Dışişleri Başkanlığı’nda devir teslim
Mevlüt Çavuşoğlu’nun konuşmasından satır başları şöyle:
“Bayrak bir büyükelçiden bir başkonsolostan bir memurdan diğerine geçiyordu. Ben de bu bayrak yarışına katılmak şanlı devletimizi ve milletimizi temsil şerefine nail olmak istedim. Önce yüce Allah’ın takdiri sonra milletimizin verdiği yetki ile o bayrağı devralmak bize dışişleri bakanı olarak nasip oldu. 29 Ağustos 2014 tarihinde başladığım görevim boyunca büyük bir şerefle çalıştım. Göreve başlarken şunu çok iyi biliyordum diplomasi kimliğimizin ayrılmaz bir parçası köklü hariciyemizin temellerinin atılmasının bu yıl beş yüzüncü yıl dönümünü kutluyoruz. Ben de görevi ilk devraldığım konuşmamda söylediğim gibi bu köklü geleneğe sırt dayamanın ve dünyanın gıpta ile baktığı Türk diplomatı ile çalışmanın güvenini yaşadım. Bu aynı zamanda büyük bir zorunlukla zira çok hızlı gelişen dünyada geleneklere sadakat kadar zamanın ruhuna göre hareket etmek gerekiyordu. Biz de sayın cumhurbaşkanımızın önderliğinde ve rehberliğinde öyle yaptık. Dünyanın her yerinde menfaatlerimizi en iyi şekilde savunan çıkarlarını koruyan konsolosluk hizmetlerinde en iyisini en kalitelisini en hızlı şekilde yapmak için çaba sarf eden salgın, savaş, kriz ve doğal afetlerde hiçbir vatandaşımızı yalnız bırakmayan ve 6 Şubat depreminden sonra tüm dünyadan gelen yardımları koordine etmek için çaba sarf eden ve ilk defa da Türkiye’de sahaya inen tüm mesai arkadaşlarıma burada bir kez daha minnettarlığımı ifade etmek isterim. İşte şimdi bayrağı devretme sırası bize geldi. 8 yıl 6 ay 13 gün taşıdığım dışişleri bakanlığı bayrağını değerli kardeşim Hakan Fidan’a devrediyorum.”
Hakan Fidan’ın konuşması
“Milli İstihbarat Teşkilatında 13 yıl süren ve ağır sorumluluk gerektiren görevimin ardından aynı derece mesuliyet gerektiren Dışişleri Bakanlığı’na atanmış olmam nedeniyle şahsıma gösterdikleri güven ve takdirleri için Sayın Cumhurbaşkanımıza şükranlarımı arz ediyorum. Bugünü benim için anlamlı kılan diğer bir husus ise değerli bakanımız Mevlüt Çavuşoğlu’ndan bu görevi devralmaktır.
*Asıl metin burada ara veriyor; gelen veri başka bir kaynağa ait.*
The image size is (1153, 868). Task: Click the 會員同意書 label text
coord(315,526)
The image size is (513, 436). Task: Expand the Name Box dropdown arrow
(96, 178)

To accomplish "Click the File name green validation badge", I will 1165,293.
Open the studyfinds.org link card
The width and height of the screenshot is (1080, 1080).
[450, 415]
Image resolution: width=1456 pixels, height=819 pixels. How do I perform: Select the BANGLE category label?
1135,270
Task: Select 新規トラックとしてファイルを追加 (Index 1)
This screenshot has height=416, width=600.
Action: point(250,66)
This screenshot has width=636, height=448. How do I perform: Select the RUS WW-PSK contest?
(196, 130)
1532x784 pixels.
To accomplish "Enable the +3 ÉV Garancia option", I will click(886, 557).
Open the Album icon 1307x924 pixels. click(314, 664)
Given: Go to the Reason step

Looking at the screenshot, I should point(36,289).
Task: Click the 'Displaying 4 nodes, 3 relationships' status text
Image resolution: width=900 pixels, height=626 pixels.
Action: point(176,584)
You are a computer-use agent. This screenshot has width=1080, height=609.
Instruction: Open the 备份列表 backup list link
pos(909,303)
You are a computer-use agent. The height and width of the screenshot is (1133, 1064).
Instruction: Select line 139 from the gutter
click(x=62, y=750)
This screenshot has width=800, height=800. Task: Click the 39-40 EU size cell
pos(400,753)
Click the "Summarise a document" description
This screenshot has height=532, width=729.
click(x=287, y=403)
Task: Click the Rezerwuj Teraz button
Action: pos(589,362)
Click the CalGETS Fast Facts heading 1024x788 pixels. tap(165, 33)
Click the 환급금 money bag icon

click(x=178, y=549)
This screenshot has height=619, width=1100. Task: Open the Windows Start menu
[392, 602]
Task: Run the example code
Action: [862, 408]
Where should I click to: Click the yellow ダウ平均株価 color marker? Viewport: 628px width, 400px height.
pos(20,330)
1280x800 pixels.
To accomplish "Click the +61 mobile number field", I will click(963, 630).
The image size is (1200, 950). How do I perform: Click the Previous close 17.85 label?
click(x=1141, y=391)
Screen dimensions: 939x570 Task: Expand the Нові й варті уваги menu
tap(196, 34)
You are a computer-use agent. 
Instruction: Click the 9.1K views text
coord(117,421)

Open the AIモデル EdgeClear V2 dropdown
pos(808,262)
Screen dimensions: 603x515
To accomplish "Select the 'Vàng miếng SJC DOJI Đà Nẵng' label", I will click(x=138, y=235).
Kendisi ile arkadaşlığımız Bilkent Üniversitesinde yüksek lisans ve doktora yaptığım dönemde aynı sıralarda başladı. Yıllar sonra kendisi Dışişleri Bakanlığına ben MİT Başkanlığına getirildik. Bu süreçte çok büyük bir uyum ve güven içerisinde bu görevi birlikte ifa ettik. Yine benim için önemli bir husus 2003 yılında TİKA Başkanlığına atanmamla başlayan son yirmi yıllık süreçte çok yakın çalıştığım ve bütün mensuplarının dünyanın her tarafında fedakarlıklarına bizzat şahit olduğum pek çok mensubunu ismen tanıdığım hariciyemizin sorumluluğunu almaktayım. Bugün Cumhuriyetimizin 100., Harici teşkilatımızın temellerinin atılmasının 500. Yıl dönümünde aranıza karılmaktan büyük mutluluk ve gurur duyuyorum.
Devletimizin her türlü etki alanından bağımsızlığı ve milletimizin iradesinin egemenliği esasına dayanan milli dış politika vizyonunu ilerletmeye devam edeceğim. Devletimize milletimize vatanımıza hayırlı uğurlu olsun.”